▶ [Task instructions]
Copy the listing verbatim from the line containing "Task: Click the eye" through the end of the listing, both included.

_ _ _

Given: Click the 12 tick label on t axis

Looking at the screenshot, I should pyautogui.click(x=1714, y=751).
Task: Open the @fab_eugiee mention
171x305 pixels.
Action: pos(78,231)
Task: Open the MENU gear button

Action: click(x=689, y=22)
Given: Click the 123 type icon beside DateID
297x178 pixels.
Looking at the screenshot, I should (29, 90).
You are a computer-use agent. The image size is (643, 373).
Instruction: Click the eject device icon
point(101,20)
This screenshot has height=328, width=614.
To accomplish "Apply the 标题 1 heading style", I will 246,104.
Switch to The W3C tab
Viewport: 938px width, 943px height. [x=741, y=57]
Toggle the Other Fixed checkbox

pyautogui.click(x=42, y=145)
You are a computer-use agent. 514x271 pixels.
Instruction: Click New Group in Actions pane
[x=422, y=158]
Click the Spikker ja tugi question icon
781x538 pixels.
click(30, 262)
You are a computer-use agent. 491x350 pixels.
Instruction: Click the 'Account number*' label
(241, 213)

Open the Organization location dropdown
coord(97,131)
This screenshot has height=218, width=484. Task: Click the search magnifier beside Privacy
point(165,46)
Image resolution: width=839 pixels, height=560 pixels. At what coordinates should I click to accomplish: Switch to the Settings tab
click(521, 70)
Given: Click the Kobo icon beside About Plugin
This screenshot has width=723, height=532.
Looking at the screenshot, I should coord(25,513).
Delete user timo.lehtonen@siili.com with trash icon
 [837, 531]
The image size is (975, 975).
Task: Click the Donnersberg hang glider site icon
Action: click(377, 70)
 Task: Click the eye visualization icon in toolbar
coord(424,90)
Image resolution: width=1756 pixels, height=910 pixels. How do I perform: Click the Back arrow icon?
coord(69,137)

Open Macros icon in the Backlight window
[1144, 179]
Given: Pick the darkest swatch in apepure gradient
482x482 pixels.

_ _ _

▶ [Correct output]
 Task: Click the eye visualization icon in toolbar
coord(424,90)
Image resolution: width=1756 pixels, height=910 pixels. How do I perform: Click the Back arrow icon?
coord(69,137)

Open Macros icon in the Backlight window
[1144, 179]
Given: Pick the darkest swatch in apepure gradient
482x482 pixels.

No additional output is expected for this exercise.